* _Saved data entries_:
☆ ☆ ☆ ☆ ☆ ☆ ☆

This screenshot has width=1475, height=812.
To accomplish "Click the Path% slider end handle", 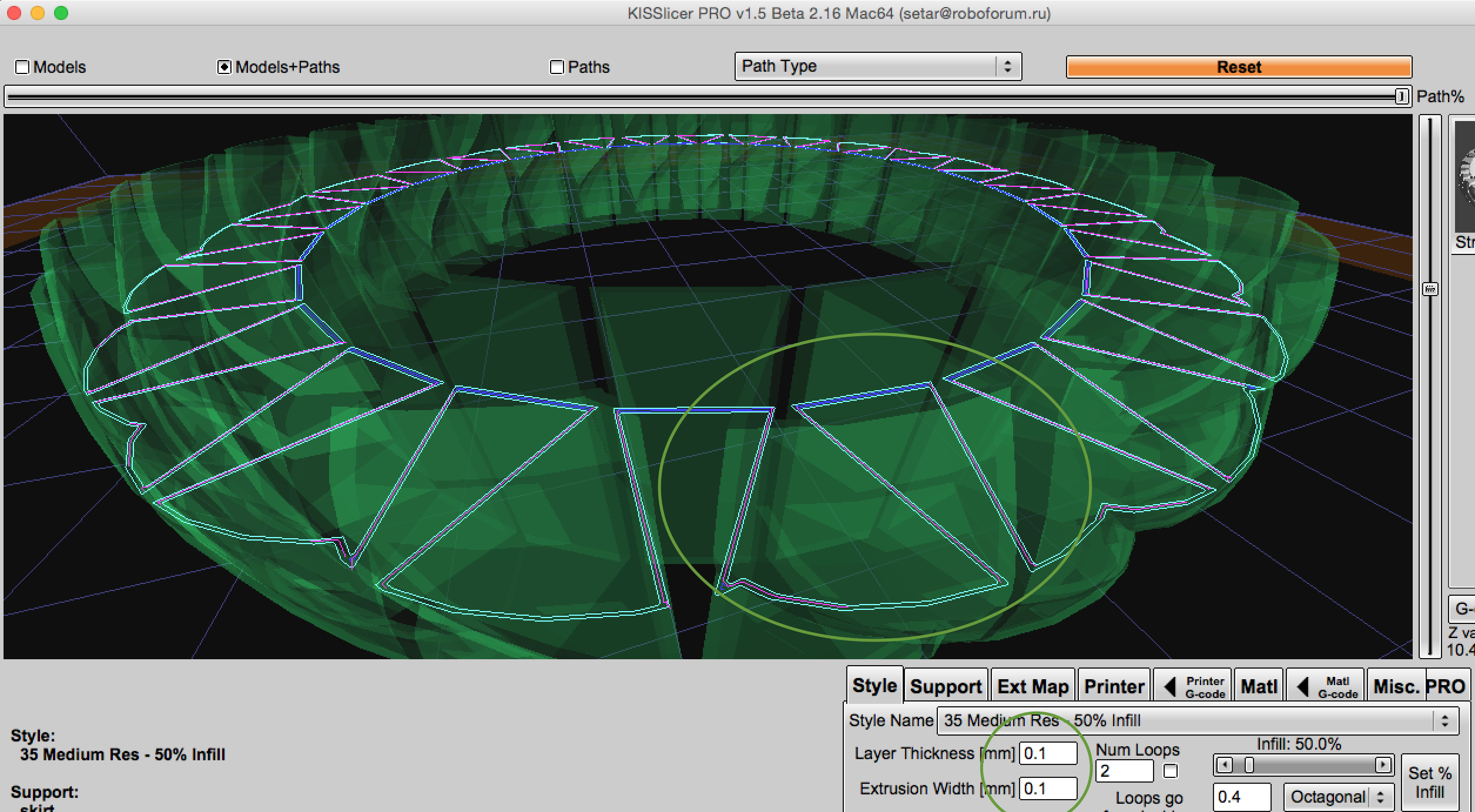I will (1402, 96).
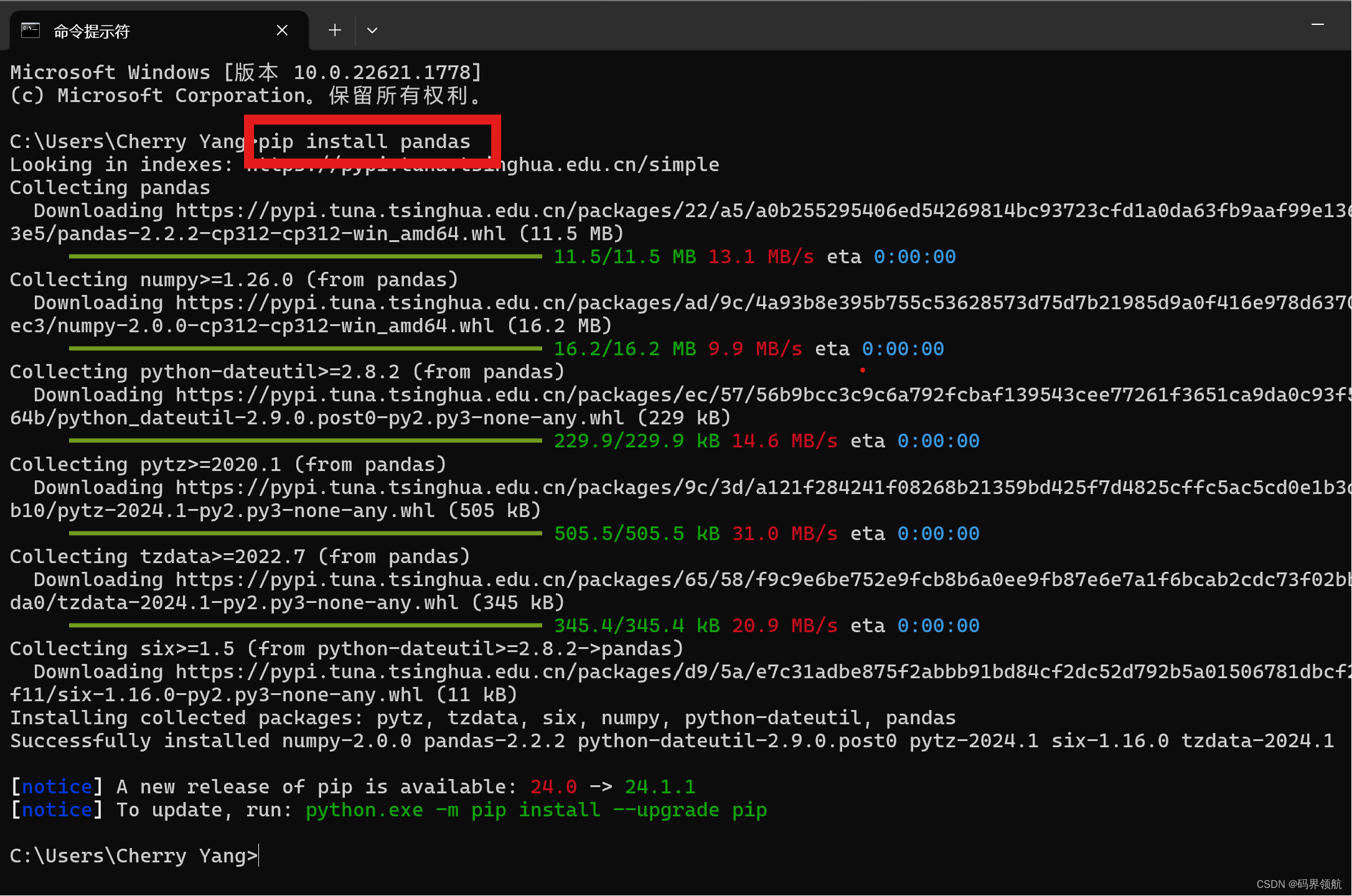This screenshot has width=1352, height=896.
Task: Click the pytz 505.5 kB progress bar
Action: coord(305,533)
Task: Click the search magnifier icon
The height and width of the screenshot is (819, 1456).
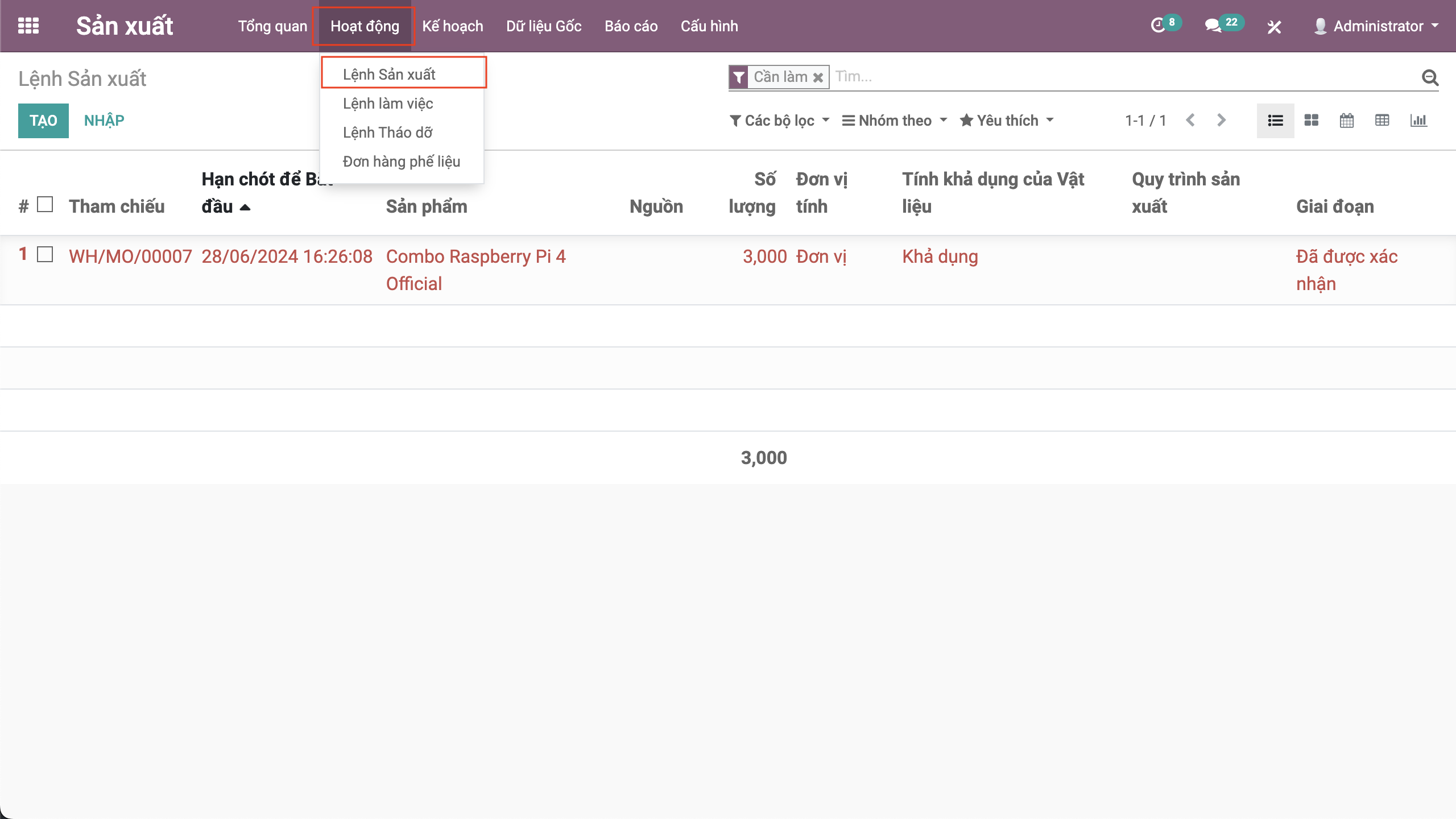Action: click(x=1430, y=77)
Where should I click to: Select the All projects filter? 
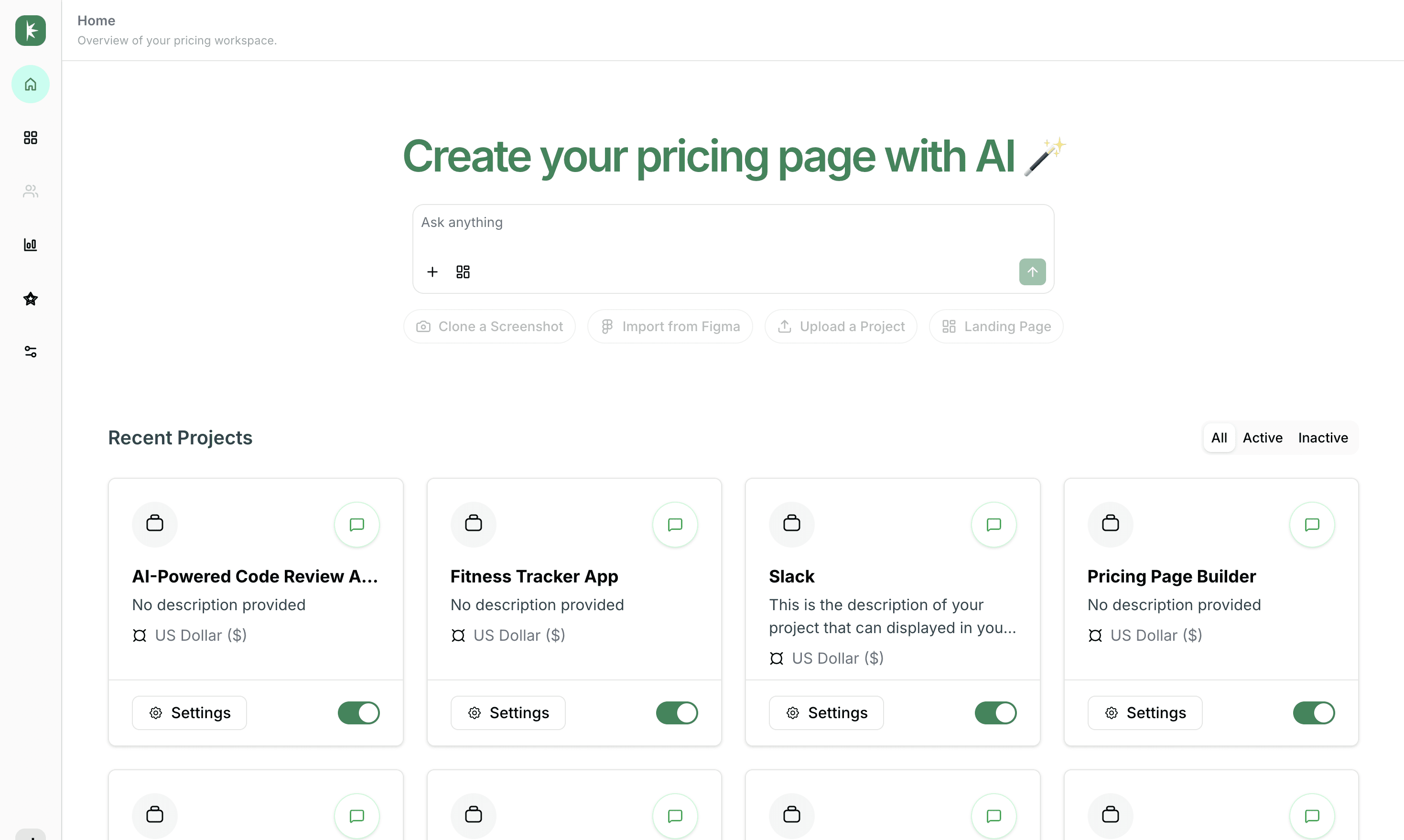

☆ ☆ ☆ ☆ ☆ ☆ ☆

* _ACTIVITY_: When you reach the line containing "Task: Click the search magnifier icon" in the entries above, please retype it and each line after it through the last one, exactly, without the pictures.

* _SOLVED EXERCISE_:
Task: Click the search magnifier icon
The height and width of the screenshot is (819, 1456).
Action: click(x=1430, y=77)
Where should I click to: Select the All projects filter? 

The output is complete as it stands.